== WHAT THIS TASK INVOLVES ==
Each entry must appear in the answer exactly as it does here.

┄┄┄┄┄┄┄┄┄┄┄┄┄┄┄┄┄┄┄┄

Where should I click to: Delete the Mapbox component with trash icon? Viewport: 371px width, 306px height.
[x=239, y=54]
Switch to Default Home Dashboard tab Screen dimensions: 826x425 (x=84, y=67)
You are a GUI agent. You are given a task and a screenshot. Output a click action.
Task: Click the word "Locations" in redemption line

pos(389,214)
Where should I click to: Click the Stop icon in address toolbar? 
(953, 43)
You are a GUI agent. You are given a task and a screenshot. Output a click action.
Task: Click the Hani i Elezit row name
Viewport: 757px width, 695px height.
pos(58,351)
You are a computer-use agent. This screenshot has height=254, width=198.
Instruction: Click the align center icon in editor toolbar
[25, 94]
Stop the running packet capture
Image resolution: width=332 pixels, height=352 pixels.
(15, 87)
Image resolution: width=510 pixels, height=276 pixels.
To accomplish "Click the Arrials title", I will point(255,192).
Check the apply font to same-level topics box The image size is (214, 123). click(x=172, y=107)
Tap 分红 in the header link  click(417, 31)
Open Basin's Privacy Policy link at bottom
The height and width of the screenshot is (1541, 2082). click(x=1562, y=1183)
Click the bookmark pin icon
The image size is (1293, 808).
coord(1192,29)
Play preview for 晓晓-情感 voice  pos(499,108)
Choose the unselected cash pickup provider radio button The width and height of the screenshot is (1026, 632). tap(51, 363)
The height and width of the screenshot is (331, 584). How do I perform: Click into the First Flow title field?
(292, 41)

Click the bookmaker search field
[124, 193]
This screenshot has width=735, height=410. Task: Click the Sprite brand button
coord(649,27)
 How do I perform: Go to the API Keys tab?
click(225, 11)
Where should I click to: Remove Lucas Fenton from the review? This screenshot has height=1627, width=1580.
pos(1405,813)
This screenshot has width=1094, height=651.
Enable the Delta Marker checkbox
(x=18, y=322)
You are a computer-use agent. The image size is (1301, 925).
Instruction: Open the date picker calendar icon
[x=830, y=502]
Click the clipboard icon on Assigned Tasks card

┄┄┄┄┄┄┄┄┄┄┄┄┄┄┄┄┄┄┄┄

== RESULT OF THE TASK ==
Where should I click to: Delete the Mapbox component with trash icon? Viewport: 371px width, 306px height.
[x=239, y=54]
Switch to Default Home Dashboard tab Screen dimensions: 826x425 (x=84, y=67)
You are a GUI agent. You are given a task and a screenshot. Output a click action.
Task: Click the word "Locations" in redemption line

pos(389,214)
Where should I click to: Click the Stop icon in address toolbar? 
(953, 43)
You are a GUI agent. You are given a task and a screenshot. Output a click action.
Task: Click the Hani i Elezit row name
Viewport: 757px width, 695px height.
pos(58,351)
You are a computer-use agent. This screenshot has height=254, width=198.
Instruction: Click the align center icon in editor toolbar
[25, 94]
Stop the running packet capture
Image resolution: width=332 pixels, height=352 pixels.
(15, 87)
Image resolution: width=510 pixels, height=276 pixels.
To accomplish "Click the Arrials title", I will point(255,192).
Check the apply font to same-level topics box The image size is (214, 123). click(x=172, y=107)
Tap 分红 in the header link  click(417, 31)
Open Basin's Privacy Policy link at bottom
The height and width of the screenshot is (1541, 2082). click(x=1562, y=1183)
Click the bookmark pin icon
The image size is (1293, 808).
coord(1192,29)
Play preview for 晓晓-情感 voice  pos(499,108)
Choose the unselected cash pickup provider radio button The width and height of the screenshot is (1026, 632). tap(51, 363)
The height and width of the screenshot is (331, 584). How do I perform: Click into the First Flow title field?
(292, 41)

Click the bookmaker search field
[124, 193]
This screenshot has width=735, height=410. Task: Click the Sprite brand button
coord(649,27)
 How do I perform: Go to the API Keys tab?
click(225, 11)
Where should I click to: Remove Lucas Fenton from the review? This screenshot has height=1627, width=1580.
pos(1405,813)
This screenshot has width=1094, height=651.
Enable the Delta Marker checkbox
(x=18, y=322)
You are a computer-use agent. The image size is (1301, 925).
Instruction: Open the date picker calendar icon
[x=830, y=502]
Click the clipboard icon on Assigned Tasks card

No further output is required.